Rethinking the ‘Great Divide’
Approaching Interdisciplinary Collaborations around Digital Data with Humour and Irony
Abstract
It is often claimed that the rise of so called ‘big data’ and computationally advanced methods may exacerbate tensions between disciplines like data science and anthropology. This paper is an attempt to reflect on these possible tensions and their resolution, empirically. It contributes to a growing body of literature which observes interdisciplinary collabrations around new methods and digital infrastructures in practice but argues that many existing arrangements for interdisciplinary collaboration enforce a separation between disciplines in which identities are not really put at risk. In order to disrupt these standard roles and routines we put on a series of workshops in which mainly self-identified qualitative or non-technical researchers were encouraged to use digital tools (scrapers, automated text analysis and data visualisations).
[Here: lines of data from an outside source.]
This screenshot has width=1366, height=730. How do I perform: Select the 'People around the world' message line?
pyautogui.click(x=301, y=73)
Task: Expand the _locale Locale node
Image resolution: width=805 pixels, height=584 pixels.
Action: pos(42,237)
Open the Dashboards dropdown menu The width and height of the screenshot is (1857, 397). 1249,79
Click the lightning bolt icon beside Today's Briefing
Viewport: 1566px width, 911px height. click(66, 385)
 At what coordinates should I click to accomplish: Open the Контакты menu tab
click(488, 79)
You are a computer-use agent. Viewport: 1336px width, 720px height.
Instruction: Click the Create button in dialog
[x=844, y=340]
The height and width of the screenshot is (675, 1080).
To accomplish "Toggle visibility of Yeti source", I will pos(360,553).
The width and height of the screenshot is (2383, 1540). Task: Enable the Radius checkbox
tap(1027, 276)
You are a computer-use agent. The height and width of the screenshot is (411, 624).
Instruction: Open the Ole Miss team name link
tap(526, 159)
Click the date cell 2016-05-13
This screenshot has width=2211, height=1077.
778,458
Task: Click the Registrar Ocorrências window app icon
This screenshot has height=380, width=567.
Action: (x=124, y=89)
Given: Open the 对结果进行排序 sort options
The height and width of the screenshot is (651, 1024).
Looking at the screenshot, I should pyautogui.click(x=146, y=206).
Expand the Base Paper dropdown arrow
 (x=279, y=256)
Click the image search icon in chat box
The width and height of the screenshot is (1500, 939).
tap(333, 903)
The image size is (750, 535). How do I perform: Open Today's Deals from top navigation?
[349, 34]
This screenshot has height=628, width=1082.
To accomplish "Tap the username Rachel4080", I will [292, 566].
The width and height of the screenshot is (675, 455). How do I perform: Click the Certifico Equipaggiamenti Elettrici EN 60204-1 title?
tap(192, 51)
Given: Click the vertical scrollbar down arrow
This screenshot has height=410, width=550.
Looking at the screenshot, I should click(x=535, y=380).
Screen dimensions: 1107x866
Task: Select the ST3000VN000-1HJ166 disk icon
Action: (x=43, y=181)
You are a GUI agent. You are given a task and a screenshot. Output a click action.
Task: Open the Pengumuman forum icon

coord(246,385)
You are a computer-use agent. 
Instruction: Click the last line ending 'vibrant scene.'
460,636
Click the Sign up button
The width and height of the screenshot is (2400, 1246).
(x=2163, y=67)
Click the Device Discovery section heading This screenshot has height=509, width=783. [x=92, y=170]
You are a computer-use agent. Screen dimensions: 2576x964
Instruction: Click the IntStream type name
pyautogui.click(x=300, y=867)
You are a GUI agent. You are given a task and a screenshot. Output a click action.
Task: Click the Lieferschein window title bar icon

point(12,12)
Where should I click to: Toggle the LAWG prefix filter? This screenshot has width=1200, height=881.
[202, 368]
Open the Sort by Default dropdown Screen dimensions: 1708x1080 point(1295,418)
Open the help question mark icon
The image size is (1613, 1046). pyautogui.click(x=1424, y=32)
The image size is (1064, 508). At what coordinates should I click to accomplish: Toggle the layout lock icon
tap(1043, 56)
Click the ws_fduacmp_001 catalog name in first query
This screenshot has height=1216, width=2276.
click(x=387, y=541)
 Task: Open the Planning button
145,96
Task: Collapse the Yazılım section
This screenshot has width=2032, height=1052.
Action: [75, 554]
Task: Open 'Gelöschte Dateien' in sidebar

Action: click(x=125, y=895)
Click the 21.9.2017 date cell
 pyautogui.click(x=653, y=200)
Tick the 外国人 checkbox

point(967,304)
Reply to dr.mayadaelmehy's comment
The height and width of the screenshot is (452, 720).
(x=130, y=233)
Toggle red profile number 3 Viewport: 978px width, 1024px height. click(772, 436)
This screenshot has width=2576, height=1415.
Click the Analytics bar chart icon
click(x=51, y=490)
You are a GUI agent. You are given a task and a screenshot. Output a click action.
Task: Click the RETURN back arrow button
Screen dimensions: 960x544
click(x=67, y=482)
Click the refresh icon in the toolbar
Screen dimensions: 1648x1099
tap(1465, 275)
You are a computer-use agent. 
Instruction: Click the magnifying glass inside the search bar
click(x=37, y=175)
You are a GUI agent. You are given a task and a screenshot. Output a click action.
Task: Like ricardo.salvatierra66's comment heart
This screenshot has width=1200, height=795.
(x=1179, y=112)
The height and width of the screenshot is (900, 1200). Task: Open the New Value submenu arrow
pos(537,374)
The paper focuses on three empirical examples from the workshops in which tensions, both between disciplines and methods, flared up and how they were ultimately managed or settled. In order to characterise both these tensions and negotiating strategies I draw on Woolgar and Stengers’ use of the humour and irony to describe how disciplines relate to each others truth claims. I conclude that while there is great potential in more open-ended collaborative settings, qualitative social scientists may need to confront some of their own disciplinary baggage in order for better dialogue and more radical mixings between disciplines to occur.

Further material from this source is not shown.